We don’t have to see our predicament in a Biblical light, though in the past this has lent a certain grandeur to such occasions as Edmund Burke’s denunciation of the British administration in India, Abraham Lincoln’s Second Inaugural and Martin Luther King’s Letter from a Birmingham Jail. We don’t need theology or metaphysics to understand the enduring legacy of slavery or colonial brutality. We know the social dynamics.
In the United States, for example, slavery and segregation were, for a whole people, forms of legislated hopelessness. These arrangements (and the violence and terror that supported them) were designed to keep blacks ‘in their place’, to defeat any attempt by slaves or their descendants to make something of themselves. What does this do to a people over six or seven generations in a competitive society like the US, where hope and opportunity are transmitted through families, and where the normal mechanism of social mobility is for people to work, save and generate hope out of nothing, not for their own prosperity but for the imagined future of their children and grand-children? When the legal barriers are lifted and the violence suppressed, some sort of hope may return, opportunities may open up, and after a generation or two there may be some success stories. But the situation is not as it was before the injustice or as it would have been had the injustice never been perpetrated. It is fatuous to think that hope, and the inter-generational connections that nourish hope, can survive such injustice unscathed and reappear magically to vindicate the good intentions of those whose ancestors did their best to destroy it.
In 1997, Patricia Williams, a colleague of mine at Columbia Law School, was invited to deliver the Reith Lectures. Before she gave them, she was targeted by sections of the British media as ‘a militant black feminist who thinks all whites are racist’ (Daily Mail). It was said that her selection as Reith lecturer was an obeisance to political correctness and that the style of her writing embodied all that was bad about the narcissistic confessional culture of the United States.

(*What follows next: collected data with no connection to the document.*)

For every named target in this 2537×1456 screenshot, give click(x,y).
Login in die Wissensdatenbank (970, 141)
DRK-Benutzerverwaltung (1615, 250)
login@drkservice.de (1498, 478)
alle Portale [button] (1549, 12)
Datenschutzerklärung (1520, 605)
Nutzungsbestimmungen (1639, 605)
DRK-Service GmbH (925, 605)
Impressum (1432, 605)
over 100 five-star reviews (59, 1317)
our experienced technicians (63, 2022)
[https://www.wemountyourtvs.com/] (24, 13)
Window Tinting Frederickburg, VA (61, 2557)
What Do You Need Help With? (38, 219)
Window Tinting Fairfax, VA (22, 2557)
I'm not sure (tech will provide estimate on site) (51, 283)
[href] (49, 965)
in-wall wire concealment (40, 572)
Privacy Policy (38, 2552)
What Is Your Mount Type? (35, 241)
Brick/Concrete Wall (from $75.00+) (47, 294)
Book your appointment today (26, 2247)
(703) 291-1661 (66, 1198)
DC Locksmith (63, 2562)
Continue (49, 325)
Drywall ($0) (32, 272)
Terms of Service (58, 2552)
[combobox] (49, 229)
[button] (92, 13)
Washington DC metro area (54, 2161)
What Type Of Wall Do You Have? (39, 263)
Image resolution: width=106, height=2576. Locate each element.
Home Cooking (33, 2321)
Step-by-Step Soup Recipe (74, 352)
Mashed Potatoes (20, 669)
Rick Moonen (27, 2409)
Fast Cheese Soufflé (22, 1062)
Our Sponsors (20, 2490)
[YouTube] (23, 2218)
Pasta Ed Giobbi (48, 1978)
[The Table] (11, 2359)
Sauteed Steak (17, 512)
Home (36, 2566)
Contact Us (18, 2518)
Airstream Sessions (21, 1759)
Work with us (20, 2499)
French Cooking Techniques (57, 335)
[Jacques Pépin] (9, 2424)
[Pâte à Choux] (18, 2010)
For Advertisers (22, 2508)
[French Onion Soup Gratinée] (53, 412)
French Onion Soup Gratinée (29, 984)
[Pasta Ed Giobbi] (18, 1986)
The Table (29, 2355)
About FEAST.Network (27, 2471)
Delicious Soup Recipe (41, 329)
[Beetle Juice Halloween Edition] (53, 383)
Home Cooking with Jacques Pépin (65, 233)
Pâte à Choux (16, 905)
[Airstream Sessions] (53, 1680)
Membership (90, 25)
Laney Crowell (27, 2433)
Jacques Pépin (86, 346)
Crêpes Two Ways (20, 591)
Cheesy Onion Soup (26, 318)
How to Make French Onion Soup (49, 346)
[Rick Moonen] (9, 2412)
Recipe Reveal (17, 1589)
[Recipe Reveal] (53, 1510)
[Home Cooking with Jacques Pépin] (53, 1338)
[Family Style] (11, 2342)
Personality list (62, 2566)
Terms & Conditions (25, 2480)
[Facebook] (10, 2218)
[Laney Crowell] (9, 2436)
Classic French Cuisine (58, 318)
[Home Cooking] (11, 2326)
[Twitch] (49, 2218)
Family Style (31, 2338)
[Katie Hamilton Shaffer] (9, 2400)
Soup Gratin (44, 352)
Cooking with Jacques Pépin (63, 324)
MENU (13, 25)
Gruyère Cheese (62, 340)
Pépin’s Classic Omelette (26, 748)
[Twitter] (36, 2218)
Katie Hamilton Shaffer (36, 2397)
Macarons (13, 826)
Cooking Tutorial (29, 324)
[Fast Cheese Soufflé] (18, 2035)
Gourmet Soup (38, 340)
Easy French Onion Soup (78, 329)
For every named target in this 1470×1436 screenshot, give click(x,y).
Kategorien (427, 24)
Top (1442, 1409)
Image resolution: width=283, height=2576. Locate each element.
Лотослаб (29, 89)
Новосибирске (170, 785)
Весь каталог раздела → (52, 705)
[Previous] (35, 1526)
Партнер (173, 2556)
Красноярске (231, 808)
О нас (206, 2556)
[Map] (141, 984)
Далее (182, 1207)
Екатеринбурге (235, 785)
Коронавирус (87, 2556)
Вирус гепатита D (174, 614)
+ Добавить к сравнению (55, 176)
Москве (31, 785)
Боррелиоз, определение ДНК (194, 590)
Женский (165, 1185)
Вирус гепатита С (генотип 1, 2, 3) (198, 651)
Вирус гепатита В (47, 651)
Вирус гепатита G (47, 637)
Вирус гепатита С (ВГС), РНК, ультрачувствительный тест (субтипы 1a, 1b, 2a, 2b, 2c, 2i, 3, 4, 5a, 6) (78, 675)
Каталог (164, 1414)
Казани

Patricia Williams does write in a narrative mode, in part first-person reflections, in part recollections of the impact of race on her own experience and on the lives of her friends and children. And one or two of the stories she tells seem laboured – like the story of her son having to be taken to an ophthalmologist because when asked what colour grass was, he kept saying (true to the assurances he had received from his scrupulous kindergarten teachers): ‘It doesn’t matter. It makes no difference.’ Many of the stories, however, are much more subtle, like the best parables, leaving the reader to ponder their significance.